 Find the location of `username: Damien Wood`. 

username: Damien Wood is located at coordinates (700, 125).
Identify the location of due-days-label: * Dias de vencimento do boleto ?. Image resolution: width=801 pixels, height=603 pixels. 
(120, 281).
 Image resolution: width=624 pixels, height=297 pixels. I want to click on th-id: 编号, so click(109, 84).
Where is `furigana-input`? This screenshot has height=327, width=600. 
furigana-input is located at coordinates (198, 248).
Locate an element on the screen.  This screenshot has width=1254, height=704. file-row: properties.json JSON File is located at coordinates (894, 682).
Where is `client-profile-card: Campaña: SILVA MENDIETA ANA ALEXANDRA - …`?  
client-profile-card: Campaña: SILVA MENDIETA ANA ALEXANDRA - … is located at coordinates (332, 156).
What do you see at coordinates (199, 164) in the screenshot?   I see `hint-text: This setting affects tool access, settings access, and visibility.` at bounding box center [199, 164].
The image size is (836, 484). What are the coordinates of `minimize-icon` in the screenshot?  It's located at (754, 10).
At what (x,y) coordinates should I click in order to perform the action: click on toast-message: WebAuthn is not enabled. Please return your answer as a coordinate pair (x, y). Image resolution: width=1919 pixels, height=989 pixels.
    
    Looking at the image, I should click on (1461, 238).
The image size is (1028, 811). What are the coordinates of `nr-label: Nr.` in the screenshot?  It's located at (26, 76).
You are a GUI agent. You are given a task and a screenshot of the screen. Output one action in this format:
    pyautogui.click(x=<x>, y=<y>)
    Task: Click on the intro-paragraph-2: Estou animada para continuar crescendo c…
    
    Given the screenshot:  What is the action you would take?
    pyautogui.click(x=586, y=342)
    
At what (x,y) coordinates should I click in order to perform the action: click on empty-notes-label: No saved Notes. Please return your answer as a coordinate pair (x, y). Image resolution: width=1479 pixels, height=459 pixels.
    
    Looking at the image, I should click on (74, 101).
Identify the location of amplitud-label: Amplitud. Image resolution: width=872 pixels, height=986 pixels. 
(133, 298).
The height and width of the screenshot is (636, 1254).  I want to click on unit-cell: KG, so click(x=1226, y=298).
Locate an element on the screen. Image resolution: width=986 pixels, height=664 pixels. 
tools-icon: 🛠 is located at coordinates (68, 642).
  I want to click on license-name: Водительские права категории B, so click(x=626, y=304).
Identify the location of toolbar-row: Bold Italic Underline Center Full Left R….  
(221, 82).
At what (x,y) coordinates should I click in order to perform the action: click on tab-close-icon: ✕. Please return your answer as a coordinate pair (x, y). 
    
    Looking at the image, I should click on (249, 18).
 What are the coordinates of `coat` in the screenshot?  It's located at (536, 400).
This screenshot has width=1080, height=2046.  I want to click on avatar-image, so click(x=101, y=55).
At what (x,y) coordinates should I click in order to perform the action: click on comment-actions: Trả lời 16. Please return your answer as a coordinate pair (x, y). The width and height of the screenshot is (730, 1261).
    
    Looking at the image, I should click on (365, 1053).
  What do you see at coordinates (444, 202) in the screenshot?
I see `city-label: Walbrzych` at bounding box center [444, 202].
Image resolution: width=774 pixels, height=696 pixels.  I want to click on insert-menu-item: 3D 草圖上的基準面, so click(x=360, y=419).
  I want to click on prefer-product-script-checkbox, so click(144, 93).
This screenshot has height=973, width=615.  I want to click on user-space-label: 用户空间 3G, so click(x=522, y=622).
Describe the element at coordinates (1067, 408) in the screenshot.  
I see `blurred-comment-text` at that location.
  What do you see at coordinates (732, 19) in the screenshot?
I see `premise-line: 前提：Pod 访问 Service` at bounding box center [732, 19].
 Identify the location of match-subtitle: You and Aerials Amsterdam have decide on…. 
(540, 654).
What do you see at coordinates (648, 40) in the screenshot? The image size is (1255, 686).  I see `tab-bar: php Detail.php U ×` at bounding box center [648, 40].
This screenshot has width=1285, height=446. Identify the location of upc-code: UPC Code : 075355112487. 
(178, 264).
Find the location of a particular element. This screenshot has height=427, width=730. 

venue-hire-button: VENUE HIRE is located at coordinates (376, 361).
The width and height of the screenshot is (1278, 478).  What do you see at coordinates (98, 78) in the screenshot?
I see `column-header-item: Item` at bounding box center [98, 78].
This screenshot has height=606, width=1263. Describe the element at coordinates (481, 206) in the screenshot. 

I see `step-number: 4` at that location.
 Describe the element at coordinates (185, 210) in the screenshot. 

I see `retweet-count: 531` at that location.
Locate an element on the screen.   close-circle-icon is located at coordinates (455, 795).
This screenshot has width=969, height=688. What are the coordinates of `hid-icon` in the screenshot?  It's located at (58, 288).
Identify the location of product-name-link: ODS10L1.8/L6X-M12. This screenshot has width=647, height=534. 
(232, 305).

Problem statement: Repeat all of the data above, switching every "Identify the location of" to "Give the position of" and leaving everything else unchanged.

Answer to the problem:
 Find the location of `username: Damien Wood`. 

username: Damien Wood is located at coordinates (700, 125).
Give the position of due-days-label: * Dias de vencimento do boleto ?. Image resolution: width=801 pixels, height=603 pixels. 
(120, 281).
 Image resolution: width=624 pixels, height=297 pixels. I want to click on th-id: 编号, so click(109, 84).
Where is `furigana-input`? This screenshot has height=327, width=600. 
furigana-input is located at coordinates (198, 248).
Locate an element on the screen.  This screenshot has width=1254, height=704. file-row: properties.json JSON File is located at coordinates (894, 682).
Where is `client-profile-card: Campaña: SILVA MENDIETA ANA ALEXANDRA - …`?  
client-profile-card: Campaña: SILVA MENDIETA ANA ALEXANDRA - … is located at coordinates (332, 156).
What do you see at coordinates (199, 164) in the screenshot?   I see `hint-text: This setting affects tool access, settings access, and visibility.` at bounding box center [199, 164].
The image size is (836, 484). What are the coordinates of `minimize-icon` in the screenshot?  It's located at (754, 10).
At what (x,y) coordinates should I click in order to perform the action: click on toast-message: WebAuthn is not enabled. Please return your answer as a coordinate pair (x, y). Image resolution: width=1919 pixels, height=989 pixels.
    
    Looking at the image, I should click on (1461, 238).
The image size is (1028, 811). What are the coordinates of `nr-label: Nr.` in the screenshot?  It's located at (26, 76).
You are a GUI agent. You are given a task and a screenshot of the screen. Output one action in this format:
    pyautogui.click(x=<x>, y=<y>)
    Task: Click on the intro-paragraph-2: Estou animada para continuar crescendo c…
    
    Given the screenshot:  What is the action you would take?
    pyautogui.click(x=586, y=342)
    
At what (x,y) coordinates should I click in order to perform the action: click on empty-notes-label: No saved Notes. Please return your answer as a coordinate pair (x, y). Image resolution: width=1479 pixels, height=459 pixels.
    
    Looking at the image, I should click on (74, 101).
Give the position of amplitud-label: Amplitud. Image resolution: width=872 pixels, height=986 pixels. 
(133, 298).
The height and width of the screenshot is (636, 1254).  I want to click on unit-cell: KG, so click(x=1226, y=298).
Locate an element on the screen. Image resolution: width=986 pixels, height=664 pixels. 
tools-icon: 🛠 is located at coordinates (68, 642).
  I want to click on license-name: Водительские права категории B, so click(x=626, y=304).
Give the position of toolbar-row: Bold Italic Underline Center Full Left R….  
(221, 82).
At what (x,y) coordinates should I click in order to perform the action: click on tab-close-icon: ✕. Please return your answer as a coordinate pair (x, y). 
    
    Looking at the image, I should click on (249, 18).
 What are the coordinates of `coat` in the screenshot?  It's located at (536, 400).
This screenshot has width=1080, height=2046.  I want to click on avatar-image, so click(x=101, y=55).
At what (x,y) coordinates should I click in order to perform the action: click on comment-actions: Trả lời 16. Please return your answer as a coordinate pair (x, y). The width and height of the screenshot is (730, 1261).
    
    Looking at the image, I should click on (365, 1053).
  What do you see at coordinates (444, 202) in the screenshot?
I see `city-label: Walbrzych` at bounding box center [444, 202].
Image resolution: width=774 pixels, height=696 pixels.  I want to click on insert-menu-item: 3D 草圖上的基準面, so click(x=360, y=419).
  I want to click on prefer-product-script-checkbox, so click(144, 93).
This screenshot has height=973, width=615.  I want to click on user-space-label: 用户空间 3G, so click(x=522, y=622).
Describe the element at coordinates (1067, 408) in the screenshot.  
I see `blurred-comment-text` at that location.
  What do you see at coordinates (732, 19) in the screenshot?
I see `premise-line: 前提：Pod 访问 Service` at bounding box center [732, 19].
 Give the position of match-subtitle: You and Aerials Amsterdam have decide on…. 
(540, 654).
What do you see at coordinates (648, 40) in the screenshot? The image size is (1255, 686).  I see `tab-bar: php Detail.php U ×` at bounding box center [648, 40].
This screenshot has width=1285, height=446. Give the position of upc-code: UPC Code : 075355112487. 
(178, 264).
Find the location of a particular element. This screenshot has height=427, width=730. 

venue-hire-button: VENUE HIRE is located at coordinates (376, 361).
The width and height of the screenshot is (1278, 478).  What do you see at coordinates (98, 78) in the screenshot?
I see `column-header-item: Item` at bounding box center [98, 78].
This screenshot has height=606, width=1263. Describe the element at coordinates (481, 206) in the screenshot. 

I see `step-number: 4` at that location.
 Describe the element at coordinates (185, 210) in the screenshot. 

I see `retweet-count: 531` at that location.
Locate an element on the screen.   close-circle-icon is located at coordinates (455, 795).
This screenshot has width=969, height=688. What are the coordinates of `hid-icon` in the screenshot?  It's located at (58, 288).
Give the position of product-name-link: ODS10L1.8/L6X-M12. This screenshot has width=647, height=534. 
(232, 305).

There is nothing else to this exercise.